For sometime customers have been looking for a standard remote replication technology within the EMC range but I suspect that EMC will support SRDF on the VMAXe as for many customers it would make sense as a development array or a recovery array.

I also like that it is factory pre-configured to be entirely VP; customers need pushing down this route, so far after some pushing, EMC included VP as a no cost option and now, they are factory pre-configuring. Does this mean that the VMAXe will not support the traditional Symm disk layout, I suspect not; in the same way that the VNXe tries to hide complexity but it is still there if you want it, the VMAXe will also try to hide complexity but if you insist, you can still make your life hard and complex.

I still believe quite strongly though  if you are interested in the VMAXe; you really ought to be looking extremely hard at the VNX (and its competitors) and if you currently have no Symmetrix on the floor at all, this is doubly so. But if you have mixed workloads and a requirement for mainframe connectivity (EMC aren’t supporting FiCON on the baby);  you won’t go far wrong with a VMAXe.

 

Simple Scales?

One of the biggest problems that I and many others have with ‘Big Data’ is that it tends to imply that all data is the same; actually, that is probably a problem that the storage industry has been wrestling with for some time.

All data does not have the same value, life-cycle, access requirements, access characteristics but in many ways we have carried on as though it has. What is true with ‘Small Data’ is also true for ‘Big Data’; ‘Big Data’ comes in all sorts of shapes and sizes.

Does this mean that EMC are wrong to talk about ‘Big Data’; well, the answer to that is both yes and no. I prefer to think about ‘Data at Scale’; how do we manage all types of data at scale? And are we trying to manage data at the wrong level? Once it gets to the array, is it already too late to manage it?

It is interesting that what we are seeing is that when we start to manage at scale, we start to look at simplicity and stripping out much of the value add which the vendors have spent their development dollars adding to the traditional arrays. We instead look to the implementation of these value add features to the applications which are generating the data as it is at that level that the data characteristics should be understood.

The question for the storage vendors is will this trend continue? Is it simply because the features do not scale at present both administratively and technically? Or is management of data at scale simply different?

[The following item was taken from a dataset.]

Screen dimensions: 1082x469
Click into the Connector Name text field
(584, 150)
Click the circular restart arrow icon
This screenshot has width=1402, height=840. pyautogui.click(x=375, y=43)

Is the era of general purpose storage coming to end? Will all storage trend to the lowest capability and rely on application intelligence to provide features? Or will the storage vendors find ways to clothe their products with new value propositions and complexity?

NDAs broken

Okay, in an attempt to save the planet and stop people flying round the world to various briefings, conferences and junkets; I am going to bust open all the NDAs currently in place.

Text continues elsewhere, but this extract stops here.